Active Directory not filtering by with User List Filter?

I am working with Ignition 7.9.

Setting up an active directory-internal hybrid User source.

Right now it seems like anyone from the Active Directory is able to login but really we just want certain members of the AD to be able to login.

The User Listing Base is the default blank.

The User List Filter was modified to include certain OU units.

the User Search Filter is the default (&(objectClass=user)(sAMAAccountName={0}))

People from other groups not listed in the User List filter OU are able to login though. Is this expected behavior or is the user source configuration incorrect?

Pretty sure that is expected behavior. The user list functionality is optional.

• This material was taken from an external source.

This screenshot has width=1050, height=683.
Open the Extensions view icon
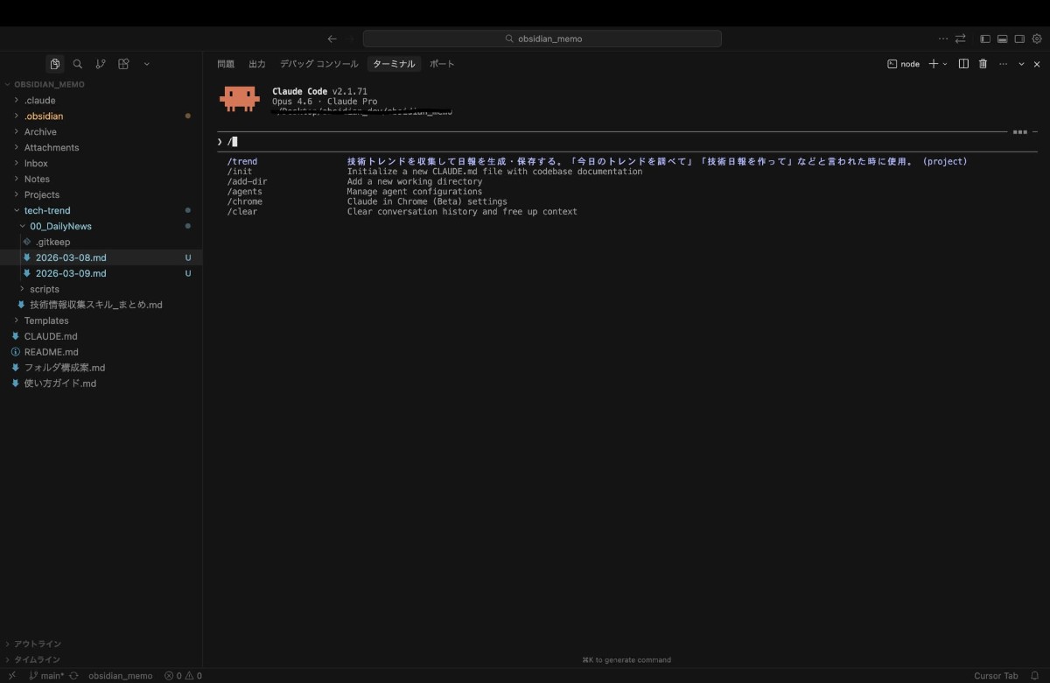[x=123, y=64]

Ok so there is no way to say "only users in this OU" can login, its all or nothing and I will have to rely on the roles I set to determine permissions correct?

Yes. For authentication, we're just asking AD "are these credentials correct"?
Then it's up to the user source to decide authorization beyond that.

1 Like

Then it's up to the user source to decide authorization beyond that.

Wait so after the User Source confirms that the person exists in the AD with the correct user/password, there is the ability to say reject the authorization for not being in the right OU? Or no?

You can require some role in the project, so that anyone without it can't even log in?

Oh ok that was my plan in case it could not be done inside gateway user source configuration. So that is how I have to do it - that's fine with me, I just wanted to check as I am by no means an Active Directory guy, I don't know much about LDAP queries.